Бабуров во время этой вспышки гнева вдруг собрал остатки самолюбия и в ответ сказал громко, с некоторой даже напыщенностью, что раз есть приказ не пустить врага на крымскую землю, то, чего бы это ему ни стоило, он приказ выполнит, и какие бы там немцы ни были, он пойдет и уничтожит их!
Пантелеев молча смерил его взглядом. Именно эта последняя фраза полковника превратила владевший Пантелеевым гнев в непоправимое презрение.
– Хорошо, мы с вами потом поговорим, – сказал он почти спокойно. – Поедете со мной. Дайте несколько бойцов, – обратился он к старшему лейтенанту, – пусть садятся в кузов и едут со мной.
Старший лейтенант побежал распорядиться, а Пантелеев сел в кабину и захлопнул дверь.
– Можно ехать, товарищ начальник? – спросила девушка.
– Вылезьте поглядите, когда люди в кузов сядут, тогда и поедем.
Девушка вылезла из кабины. Пантелеев оглянулся, увидел, что ее нет, и глубоко вздохнул. Он был рад, что на минуту остался один.
Нет! Все происходившее здесь на его глазах было не только следствием неопытности. С ней придется прощаться в боях, платя за нее кровью, но на первых порах ее можно объяснить, особенно в этой поспешности, всего месяц назад, сформированной дивизии. И не только безрукость Кудинова всему виной – командира дивизии в конце концов можно сменить, найдутся другие – и похрабрей и порукастей, чем он. Если б дело было только в этом – полбеды. А беда в том, что ни Кудинову, ни этому мордатому, растерянному Бабурову, ни старшему лейтенанту – начальнику штаба батальона, который, кто знает, быть может, еще покажет на этой же самой войне чудеса храбрости, – всем троим не хватило сегодня самого обыкновенного гражданского мужества, – а этого Пантелеев не прощал ни себе, ни другим.

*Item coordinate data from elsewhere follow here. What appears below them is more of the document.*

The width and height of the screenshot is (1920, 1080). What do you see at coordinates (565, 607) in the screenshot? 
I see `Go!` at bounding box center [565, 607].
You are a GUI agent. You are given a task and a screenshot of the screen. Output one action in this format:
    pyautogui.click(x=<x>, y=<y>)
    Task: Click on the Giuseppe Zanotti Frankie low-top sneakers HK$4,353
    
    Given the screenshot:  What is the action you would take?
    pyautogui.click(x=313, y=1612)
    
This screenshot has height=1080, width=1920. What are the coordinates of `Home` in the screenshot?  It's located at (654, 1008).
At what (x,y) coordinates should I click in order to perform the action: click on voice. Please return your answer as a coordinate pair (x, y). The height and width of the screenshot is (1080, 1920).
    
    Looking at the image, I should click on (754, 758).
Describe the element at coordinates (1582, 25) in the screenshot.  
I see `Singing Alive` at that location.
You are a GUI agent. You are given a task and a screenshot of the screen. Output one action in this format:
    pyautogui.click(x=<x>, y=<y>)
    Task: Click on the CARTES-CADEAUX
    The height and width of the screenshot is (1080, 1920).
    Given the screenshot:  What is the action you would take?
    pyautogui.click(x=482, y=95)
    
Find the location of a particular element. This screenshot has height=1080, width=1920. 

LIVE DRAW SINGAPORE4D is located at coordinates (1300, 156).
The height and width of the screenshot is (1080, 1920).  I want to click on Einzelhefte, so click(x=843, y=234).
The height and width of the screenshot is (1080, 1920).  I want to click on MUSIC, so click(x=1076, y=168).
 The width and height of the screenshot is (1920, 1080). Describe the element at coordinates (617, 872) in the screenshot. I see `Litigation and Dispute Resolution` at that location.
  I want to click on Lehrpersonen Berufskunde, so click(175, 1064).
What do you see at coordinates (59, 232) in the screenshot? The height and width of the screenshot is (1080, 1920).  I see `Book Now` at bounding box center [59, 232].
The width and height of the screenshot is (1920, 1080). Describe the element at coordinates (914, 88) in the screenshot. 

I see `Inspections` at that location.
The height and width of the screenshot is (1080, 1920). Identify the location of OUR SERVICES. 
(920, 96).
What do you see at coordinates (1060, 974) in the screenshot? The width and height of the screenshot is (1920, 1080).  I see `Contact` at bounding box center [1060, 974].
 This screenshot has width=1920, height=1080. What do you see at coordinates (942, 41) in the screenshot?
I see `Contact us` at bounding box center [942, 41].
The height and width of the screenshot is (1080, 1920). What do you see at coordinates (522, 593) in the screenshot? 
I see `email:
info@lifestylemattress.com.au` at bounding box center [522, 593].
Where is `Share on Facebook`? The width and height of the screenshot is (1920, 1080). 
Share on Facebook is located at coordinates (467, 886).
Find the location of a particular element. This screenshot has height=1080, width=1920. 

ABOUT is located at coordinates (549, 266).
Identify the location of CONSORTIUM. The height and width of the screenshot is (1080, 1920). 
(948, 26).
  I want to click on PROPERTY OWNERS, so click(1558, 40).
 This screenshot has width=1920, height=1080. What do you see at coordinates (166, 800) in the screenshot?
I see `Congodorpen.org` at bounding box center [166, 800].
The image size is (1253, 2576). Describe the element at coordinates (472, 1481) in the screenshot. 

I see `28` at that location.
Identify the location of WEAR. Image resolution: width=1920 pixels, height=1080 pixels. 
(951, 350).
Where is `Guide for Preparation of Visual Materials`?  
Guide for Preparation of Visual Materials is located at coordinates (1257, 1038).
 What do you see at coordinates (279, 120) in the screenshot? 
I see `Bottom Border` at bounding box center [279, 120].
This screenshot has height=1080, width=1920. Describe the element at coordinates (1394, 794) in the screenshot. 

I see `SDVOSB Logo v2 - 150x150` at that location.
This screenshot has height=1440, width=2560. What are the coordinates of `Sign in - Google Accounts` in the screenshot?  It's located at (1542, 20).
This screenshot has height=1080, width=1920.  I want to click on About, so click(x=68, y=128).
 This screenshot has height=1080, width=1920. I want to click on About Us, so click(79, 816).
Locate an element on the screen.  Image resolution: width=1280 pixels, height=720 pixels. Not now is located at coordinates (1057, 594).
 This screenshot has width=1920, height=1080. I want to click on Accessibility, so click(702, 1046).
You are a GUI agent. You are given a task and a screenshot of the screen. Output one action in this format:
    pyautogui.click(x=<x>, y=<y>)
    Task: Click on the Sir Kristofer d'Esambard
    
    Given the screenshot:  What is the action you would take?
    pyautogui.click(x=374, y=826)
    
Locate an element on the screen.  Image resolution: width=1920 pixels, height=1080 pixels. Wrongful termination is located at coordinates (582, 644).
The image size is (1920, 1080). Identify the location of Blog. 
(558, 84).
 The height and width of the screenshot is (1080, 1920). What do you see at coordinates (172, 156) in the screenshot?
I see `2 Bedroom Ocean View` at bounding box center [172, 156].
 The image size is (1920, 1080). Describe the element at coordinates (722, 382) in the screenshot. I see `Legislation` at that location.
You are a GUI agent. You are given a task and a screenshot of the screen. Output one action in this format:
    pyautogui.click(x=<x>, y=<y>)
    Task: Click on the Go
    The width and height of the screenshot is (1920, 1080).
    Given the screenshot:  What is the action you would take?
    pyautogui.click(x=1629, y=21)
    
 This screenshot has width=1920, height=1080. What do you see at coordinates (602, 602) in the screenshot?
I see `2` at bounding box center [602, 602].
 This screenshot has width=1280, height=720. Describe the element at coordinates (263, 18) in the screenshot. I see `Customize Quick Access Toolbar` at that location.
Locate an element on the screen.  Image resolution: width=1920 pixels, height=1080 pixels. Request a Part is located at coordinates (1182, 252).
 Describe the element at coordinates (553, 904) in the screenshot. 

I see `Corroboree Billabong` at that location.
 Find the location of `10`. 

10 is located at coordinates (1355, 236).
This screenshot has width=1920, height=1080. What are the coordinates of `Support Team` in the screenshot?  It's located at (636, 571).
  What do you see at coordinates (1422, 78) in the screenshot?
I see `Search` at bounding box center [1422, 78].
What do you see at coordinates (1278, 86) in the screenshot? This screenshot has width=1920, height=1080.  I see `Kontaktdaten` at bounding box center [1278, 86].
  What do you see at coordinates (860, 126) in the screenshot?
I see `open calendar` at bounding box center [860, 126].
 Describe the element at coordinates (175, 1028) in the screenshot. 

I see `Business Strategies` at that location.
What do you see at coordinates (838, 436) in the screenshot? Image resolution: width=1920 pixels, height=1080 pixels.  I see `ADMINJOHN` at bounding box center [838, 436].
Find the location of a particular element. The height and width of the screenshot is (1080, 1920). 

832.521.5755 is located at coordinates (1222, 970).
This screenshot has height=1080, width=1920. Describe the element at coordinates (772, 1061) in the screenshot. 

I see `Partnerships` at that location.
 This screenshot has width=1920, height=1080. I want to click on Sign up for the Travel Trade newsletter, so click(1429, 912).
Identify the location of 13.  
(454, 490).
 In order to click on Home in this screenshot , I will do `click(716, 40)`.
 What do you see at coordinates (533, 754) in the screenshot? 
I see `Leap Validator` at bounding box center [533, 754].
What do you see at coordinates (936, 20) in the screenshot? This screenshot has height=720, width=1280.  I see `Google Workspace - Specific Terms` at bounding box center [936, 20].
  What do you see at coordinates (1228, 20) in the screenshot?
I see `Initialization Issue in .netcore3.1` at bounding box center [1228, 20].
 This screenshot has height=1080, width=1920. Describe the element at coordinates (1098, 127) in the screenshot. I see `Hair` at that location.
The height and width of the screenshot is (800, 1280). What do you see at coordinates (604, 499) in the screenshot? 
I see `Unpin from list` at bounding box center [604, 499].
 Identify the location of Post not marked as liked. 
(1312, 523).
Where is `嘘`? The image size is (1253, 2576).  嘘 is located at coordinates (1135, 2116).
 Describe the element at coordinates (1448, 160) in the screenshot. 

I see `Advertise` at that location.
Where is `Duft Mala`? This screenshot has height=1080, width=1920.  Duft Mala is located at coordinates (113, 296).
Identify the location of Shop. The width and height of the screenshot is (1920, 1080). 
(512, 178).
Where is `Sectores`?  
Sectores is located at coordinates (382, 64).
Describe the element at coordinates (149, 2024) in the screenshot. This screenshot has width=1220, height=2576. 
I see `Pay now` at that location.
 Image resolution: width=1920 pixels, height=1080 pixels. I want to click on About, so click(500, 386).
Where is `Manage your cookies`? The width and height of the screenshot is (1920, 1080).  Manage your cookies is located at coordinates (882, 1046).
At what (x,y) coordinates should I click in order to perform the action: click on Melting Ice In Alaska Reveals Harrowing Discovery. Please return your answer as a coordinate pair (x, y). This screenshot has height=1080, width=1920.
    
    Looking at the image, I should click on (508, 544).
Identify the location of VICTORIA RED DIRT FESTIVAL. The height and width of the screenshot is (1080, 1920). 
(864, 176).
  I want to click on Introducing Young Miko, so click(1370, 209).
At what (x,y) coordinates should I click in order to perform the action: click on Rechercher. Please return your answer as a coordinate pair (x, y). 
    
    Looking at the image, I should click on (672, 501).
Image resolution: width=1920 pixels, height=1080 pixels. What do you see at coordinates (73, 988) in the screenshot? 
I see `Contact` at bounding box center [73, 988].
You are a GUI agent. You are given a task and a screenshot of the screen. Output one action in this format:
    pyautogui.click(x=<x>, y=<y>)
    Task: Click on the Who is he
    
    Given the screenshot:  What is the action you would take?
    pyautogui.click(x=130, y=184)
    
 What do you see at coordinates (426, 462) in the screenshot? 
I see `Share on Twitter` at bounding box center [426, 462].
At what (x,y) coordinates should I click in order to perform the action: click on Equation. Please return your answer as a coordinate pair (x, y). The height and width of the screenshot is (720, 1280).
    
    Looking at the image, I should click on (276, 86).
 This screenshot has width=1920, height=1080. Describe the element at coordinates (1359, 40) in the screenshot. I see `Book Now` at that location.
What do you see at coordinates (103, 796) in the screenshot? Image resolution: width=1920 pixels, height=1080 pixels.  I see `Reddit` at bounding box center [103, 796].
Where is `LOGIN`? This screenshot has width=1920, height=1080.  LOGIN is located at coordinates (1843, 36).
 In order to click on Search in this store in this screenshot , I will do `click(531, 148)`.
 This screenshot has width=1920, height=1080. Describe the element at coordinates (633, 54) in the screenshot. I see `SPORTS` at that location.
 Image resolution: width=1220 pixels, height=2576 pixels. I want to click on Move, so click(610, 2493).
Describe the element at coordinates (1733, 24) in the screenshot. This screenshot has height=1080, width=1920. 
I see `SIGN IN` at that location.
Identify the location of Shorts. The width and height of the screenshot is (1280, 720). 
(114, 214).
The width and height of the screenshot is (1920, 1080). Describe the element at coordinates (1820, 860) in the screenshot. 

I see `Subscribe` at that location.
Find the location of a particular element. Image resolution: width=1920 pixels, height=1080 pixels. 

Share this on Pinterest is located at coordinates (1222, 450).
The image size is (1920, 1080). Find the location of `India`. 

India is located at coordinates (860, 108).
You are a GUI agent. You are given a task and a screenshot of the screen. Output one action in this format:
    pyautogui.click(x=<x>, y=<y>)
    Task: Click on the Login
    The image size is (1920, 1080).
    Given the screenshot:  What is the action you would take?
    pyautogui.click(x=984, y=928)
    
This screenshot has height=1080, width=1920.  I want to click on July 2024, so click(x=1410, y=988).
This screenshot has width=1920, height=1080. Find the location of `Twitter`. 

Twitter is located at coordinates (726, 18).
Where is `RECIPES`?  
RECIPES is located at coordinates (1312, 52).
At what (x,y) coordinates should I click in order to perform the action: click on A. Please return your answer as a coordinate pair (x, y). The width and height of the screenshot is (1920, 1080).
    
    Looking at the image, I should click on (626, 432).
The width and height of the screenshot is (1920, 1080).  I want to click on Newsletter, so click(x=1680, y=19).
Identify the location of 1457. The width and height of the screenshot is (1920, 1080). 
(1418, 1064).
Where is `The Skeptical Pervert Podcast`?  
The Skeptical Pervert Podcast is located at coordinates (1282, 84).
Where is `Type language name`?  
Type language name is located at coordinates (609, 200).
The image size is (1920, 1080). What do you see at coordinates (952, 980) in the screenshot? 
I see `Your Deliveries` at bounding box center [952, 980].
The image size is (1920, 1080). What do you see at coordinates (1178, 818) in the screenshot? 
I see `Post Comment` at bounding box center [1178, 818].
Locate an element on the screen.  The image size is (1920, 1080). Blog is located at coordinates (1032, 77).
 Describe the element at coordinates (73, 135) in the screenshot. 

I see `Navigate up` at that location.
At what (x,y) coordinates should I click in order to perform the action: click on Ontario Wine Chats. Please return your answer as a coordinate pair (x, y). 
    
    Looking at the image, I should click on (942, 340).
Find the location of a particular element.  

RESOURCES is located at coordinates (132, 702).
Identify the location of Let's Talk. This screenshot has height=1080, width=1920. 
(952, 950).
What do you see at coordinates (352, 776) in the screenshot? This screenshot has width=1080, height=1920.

Начальник штаба, надеясь, что все как-нибудь обойдется, не доложил всей правды Бабурову. Бабуров, подозревая, что ему докладывают не все, не стал докапываться, – благо это давало ему возможность на первых порах сообщить в дивизию нечто неопределенное, а тем временем исправить положение, не успев получить нагоняй. Кудинов, в свою очередь, посчитал, что с него хватит вчерашнего разноса за Сальково, и доложил в армию о событиях на Арабатской стрелке, как о чем-то уж и вовсе не значительном; он надеялся, что все обойдется, а на случай катастрофы у него оставалась ссылка, что он хотя и не полностью, но все же кому-то что-то заранее докладывал. Так одна ложь наворачивалась на другую и росла, как снежный ком, а где-то за девять километров отсюда погибла – всем своим чутьем военного человека Пантелеев знал, что именно погибла, – рота, которую, может, и удалось бы выручить, если б сразу со вчерашнего вечера все делалось иначе.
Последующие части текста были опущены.